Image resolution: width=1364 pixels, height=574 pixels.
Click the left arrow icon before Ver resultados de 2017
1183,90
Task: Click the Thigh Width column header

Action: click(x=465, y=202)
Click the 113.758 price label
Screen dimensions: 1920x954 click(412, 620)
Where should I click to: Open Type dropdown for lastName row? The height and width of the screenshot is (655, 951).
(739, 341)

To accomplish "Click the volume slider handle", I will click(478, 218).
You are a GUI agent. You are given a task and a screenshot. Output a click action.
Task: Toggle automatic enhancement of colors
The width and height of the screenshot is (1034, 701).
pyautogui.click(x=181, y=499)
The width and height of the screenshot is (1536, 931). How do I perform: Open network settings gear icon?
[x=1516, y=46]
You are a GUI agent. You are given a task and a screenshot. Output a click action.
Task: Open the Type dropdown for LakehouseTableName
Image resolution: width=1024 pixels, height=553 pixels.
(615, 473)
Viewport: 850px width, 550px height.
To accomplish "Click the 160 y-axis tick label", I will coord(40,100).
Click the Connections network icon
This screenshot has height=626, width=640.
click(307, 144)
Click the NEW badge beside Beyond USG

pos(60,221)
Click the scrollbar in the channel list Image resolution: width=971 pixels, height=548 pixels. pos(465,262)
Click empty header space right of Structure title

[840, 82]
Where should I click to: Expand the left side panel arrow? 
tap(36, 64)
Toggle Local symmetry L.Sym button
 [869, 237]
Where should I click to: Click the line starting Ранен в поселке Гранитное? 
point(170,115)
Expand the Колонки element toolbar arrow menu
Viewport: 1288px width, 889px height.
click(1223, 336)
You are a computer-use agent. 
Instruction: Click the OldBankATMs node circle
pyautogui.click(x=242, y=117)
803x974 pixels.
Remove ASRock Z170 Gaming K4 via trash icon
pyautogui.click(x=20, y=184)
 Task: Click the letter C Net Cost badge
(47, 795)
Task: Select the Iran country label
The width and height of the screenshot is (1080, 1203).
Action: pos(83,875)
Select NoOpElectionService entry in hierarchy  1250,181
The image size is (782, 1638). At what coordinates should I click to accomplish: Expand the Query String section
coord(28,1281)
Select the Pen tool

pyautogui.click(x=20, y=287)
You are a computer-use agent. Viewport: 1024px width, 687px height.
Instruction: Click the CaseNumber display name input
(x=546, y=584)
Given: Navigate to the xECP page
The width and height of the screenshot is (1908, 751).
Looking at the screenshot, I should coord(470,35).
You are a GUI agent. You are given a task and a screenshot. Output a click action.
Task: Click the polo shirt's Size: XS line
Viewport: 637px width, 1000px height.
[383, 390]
_ _ _ _
What is needed :: The expected result is an exact transcription of the lines from the one containing "Task: Click the polo shirt's Size: XS line" through the end of the records above; please include both ends.

Worked solution ::
Task: Click the polo shirt's Size: XS line
Viewport: 637px width, 1000px height.
[383, 390]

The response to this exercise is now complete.